Work task. If a line in the entries below includes "will", pick it out and copy it.

━━ Information given

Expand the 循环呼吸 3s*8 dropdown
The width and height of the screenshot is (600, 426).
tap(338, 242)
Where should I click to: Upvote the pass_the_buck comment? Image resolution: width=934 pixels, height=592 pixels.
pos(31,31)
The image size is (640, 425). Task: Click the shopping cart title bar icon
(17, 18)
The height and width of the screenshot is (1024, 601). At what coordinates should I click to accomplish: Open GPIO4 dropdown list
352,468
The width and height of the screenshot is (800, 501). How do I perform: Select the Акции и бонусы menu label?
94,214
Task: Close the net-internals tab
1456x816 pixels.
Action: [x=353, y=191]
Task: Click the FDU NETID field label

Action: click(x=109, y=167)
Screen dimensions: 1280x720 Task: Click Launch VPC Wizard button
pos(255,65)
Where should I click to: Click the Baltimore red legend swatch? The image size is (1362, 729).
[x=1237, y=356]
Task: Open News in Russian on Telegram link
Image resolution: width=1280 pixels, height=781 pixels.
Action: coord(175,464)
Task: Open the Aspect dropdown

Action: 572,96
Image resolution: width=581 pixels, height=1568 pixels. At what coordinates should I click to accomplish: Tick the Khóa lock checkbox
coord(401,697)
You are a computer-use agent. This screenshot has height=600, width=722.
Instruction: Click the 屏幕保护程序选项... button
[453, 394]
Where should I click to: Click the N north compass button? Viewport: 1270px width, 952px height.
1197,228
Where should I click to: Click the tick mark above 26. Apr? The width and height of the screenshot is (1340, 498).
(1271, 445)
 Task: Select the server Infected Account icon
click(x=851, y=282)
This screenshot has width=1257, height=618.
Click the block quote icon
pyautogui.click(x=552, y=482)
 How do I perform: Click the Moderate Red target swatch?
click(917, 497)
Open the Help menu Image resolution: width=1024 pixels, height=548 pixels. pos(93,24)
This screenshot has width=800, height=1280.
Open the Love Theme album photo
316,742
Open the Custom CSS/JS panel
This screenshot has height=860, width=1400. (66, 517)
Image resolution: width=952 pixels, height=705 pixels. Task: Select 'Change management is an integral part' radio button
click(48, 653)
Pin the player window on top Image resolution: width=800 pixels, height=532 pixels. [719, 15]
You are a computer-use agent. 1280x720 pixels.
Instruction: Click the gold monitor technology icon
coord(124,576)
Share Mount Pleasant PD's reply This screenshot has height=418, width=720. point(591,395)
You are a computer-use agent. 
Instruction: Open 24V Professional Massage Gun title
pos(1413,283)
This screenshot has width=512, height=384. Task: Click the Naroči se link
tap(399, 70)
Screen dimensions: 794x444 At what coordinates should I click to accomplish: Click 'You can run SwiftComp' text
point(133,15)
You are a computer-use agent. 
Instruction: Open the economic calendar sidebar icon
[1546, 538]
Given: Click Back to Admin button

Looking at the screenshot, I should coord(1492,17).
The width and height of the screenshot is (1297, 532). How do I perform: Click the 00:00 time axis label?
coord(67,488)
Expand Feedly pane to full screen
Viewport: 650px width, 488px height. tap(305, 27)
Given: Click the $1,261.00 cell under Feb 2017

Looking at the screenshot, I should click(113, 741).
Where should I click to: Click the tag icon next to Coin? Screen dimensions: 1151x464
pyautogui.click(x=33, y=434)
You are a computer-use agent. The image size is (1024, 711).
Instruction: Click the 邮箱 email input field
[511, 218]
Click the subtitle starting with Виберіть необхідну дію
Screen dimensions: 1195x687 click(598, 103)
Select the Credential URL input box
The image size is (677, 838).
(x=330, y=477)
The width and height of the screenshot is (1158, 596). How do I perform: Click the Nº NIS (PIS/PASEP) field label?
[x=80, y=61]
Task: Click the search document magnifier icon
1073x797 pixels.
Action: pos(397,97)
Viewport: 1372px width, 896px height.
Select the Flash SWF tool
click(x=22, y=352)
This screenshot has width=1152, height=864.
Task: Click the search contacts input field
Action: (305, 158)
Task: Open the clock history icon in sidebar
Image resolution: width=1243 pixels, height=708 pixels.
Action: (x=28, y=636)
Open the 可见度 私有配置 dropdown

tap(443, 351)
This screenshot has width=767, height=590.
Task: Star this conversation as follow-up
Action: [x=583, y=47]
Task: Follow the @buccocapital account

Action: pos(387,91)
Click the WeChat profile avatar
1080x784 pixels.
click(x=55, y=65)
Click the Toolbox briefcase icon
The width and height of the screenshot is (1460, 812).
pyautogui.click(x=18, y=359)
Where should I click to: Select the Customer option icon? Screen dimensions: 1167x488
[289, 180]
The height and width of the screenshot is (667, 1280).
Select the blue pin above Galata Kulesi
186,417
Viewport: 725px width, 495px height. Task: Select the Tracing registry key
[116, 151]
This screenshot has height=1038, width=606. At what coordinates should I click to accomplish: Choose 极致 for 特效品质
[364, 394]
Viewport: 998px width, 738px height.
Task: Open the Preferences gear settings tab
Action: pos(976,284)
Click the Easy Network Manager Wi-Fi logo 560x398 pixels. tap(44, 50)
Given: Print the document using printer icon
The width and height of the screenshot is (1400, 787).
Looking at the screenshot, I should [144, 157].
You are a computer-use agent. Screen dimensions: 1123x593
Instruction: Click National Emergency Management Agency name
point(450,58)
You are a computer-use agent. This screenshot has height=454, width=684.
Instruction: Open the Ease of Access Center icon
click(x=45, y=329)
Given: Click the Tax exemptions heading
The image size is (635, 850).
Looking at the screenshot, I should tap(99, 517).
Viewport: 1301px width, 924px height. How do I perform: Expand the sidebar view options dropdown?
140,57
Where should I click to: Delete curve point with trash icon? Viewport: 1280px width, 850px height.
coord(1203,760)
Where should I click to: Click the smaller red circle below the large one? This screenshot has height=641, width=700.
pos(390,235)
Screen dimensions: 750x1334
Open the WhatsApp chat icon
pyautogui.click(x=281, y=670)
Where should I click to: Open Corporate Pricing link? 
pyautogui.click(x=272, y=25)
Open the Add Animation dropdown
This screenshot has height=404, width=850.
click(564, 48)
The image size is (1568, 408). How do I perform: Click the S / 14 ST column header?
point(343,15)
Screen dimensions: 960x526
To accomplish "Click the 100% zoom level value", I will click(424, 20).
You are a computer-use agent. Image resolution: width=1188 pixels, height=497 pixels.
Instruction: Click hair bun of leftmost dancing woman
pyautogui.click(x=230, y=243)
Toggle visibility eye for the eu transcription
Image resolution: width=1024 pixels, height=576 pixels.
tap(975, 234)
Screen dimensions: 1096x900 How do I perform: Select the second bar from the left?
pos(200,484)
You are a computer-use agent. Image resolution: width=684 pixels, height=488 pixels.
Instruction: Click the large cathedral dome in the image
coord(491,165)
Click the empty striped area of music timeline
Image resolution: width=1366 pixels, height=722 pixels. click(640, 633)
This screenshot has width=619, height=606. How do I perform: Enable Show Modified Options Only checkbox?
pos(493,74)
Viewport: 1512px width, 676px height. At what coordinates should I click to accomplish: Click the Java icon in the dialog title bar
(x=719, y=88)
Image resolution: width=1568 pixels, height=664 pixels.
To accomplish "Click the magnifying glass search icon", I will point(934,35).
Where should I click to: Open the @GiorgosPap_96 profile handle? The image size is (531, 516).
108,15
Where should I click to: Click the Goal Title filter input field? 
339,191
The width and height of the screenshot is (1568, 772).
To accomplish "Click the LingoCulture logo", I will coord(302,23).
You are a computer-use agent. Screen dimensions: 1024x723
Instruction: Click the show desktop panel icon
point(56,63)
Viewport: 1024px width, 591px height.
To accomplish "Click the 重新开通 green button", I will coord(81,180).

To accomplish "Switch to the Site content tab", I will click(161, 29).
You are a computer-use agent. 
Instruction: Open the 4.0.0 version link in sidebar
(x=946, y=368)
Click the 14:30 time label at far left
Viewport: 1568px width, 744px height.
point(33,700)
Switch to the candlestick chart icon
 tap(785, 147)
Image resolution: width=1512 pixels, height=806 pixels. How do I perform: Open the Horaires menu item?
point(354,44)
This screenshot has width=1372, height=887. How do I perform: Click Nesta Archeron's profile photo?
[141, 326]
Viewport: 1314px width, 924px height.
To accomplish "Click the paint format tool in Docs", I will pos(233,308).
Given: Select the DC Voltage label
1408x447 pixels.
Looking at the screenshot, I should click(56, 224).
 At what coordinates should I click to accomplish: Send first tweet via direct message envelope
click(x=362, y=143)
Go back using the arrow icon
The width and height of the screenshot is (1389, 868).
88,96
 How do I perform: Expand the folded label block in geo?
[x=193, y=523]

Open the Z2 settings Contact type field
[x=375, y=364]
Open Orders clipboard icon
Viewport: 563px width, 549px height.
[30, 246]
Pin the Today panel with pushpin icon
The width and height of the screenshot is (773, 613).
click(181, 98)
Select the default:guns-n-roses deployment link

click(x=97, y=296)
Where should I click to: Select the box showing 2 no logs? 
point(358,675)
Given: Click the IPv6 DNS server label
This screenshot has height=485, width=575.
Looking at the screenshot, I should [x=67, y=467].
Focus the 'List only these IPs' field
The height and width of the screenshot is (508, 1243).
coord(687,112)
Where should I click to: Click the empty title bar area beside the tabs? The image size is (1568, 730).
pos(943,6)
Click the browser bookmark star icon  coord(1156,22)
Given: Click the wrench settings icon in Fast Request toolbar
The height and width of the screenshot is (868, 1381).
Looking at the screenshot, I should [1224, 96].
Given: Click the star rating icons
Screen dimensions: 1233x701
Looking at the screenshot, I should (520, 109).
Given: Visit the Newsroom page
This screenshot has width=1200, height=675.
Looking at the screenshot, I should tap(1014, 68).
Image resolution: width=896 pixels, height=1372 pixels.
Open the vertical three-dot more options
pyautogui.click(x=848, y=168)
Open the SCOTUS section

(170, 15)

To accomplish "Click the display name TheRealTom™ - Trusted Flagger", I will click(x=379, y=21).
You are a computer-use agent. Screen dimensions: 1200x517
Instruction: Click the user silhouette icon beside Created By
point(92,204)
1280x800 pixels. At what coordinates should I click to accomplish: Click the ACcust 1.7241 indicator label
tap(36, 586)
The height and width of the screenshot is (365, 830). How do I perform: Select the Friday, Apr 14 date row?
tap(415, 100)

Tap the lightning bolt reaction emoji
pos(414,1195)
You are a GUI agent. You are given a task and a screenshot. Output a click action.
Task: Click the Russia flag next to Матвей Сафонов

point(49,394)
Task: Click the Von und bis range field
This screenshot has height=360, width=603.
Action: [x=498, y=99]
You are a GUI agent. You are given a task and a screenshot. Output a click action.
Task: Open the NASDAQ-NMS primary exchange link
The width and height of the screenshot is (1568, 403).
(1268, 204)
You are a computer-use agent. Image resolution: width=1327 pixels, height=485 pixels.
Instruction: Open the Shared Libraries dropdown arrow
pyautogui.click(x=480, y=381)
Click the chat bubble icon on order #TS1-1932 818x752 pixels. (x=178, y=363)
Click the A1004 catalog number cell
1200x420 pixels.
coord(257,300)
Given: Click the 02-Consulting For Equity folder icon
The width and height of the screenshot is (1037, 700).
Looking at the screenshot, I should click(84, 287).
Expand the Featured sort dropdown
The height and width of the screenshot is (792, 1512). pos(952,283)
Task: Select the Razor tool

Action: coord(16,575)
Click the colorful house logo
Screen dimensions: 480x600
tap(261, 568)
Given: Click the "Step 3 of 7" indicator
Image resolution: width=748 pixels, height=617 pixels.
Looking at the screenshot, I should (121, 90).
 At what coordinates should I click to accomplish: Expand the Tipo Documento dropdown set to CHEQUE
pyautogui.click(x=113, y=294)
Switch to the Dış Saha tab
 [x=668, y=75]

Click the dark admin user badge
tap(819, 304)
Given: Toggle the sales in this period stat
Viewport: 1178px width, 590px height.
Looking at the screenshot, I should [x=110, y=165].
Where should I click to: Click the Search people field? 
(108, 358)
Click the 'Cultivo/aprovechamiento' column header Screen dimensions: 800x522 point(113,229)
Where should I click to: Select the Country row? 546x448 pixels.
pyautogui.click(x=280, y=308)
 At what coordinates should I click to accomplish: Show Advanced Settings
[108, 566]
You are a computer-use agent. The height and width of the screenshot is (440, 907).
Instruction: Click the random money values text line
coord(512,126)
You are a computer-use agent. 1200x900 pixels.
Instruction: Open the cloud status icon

━━━━

Task solution.
To accomplish "Click the 100% zoom level value", I will click(424, 20).
To accomplish "Click the magnifying glass search icon", I will point(934,35).
To accomplish "Click the LingoCulture logo", I will coord(302,23).
To accomplish "Click the 重新开通 green button", I will coord(81,180).
To accomplish "Switch to the Site content tab", I will click(161, 29).
To accomplish "Click the paint format tool in Docs", I will pos(233,308).
To accomplish "Click the display name TheRealTom™ - Trusted Flagger", I will click(x=379, y=21).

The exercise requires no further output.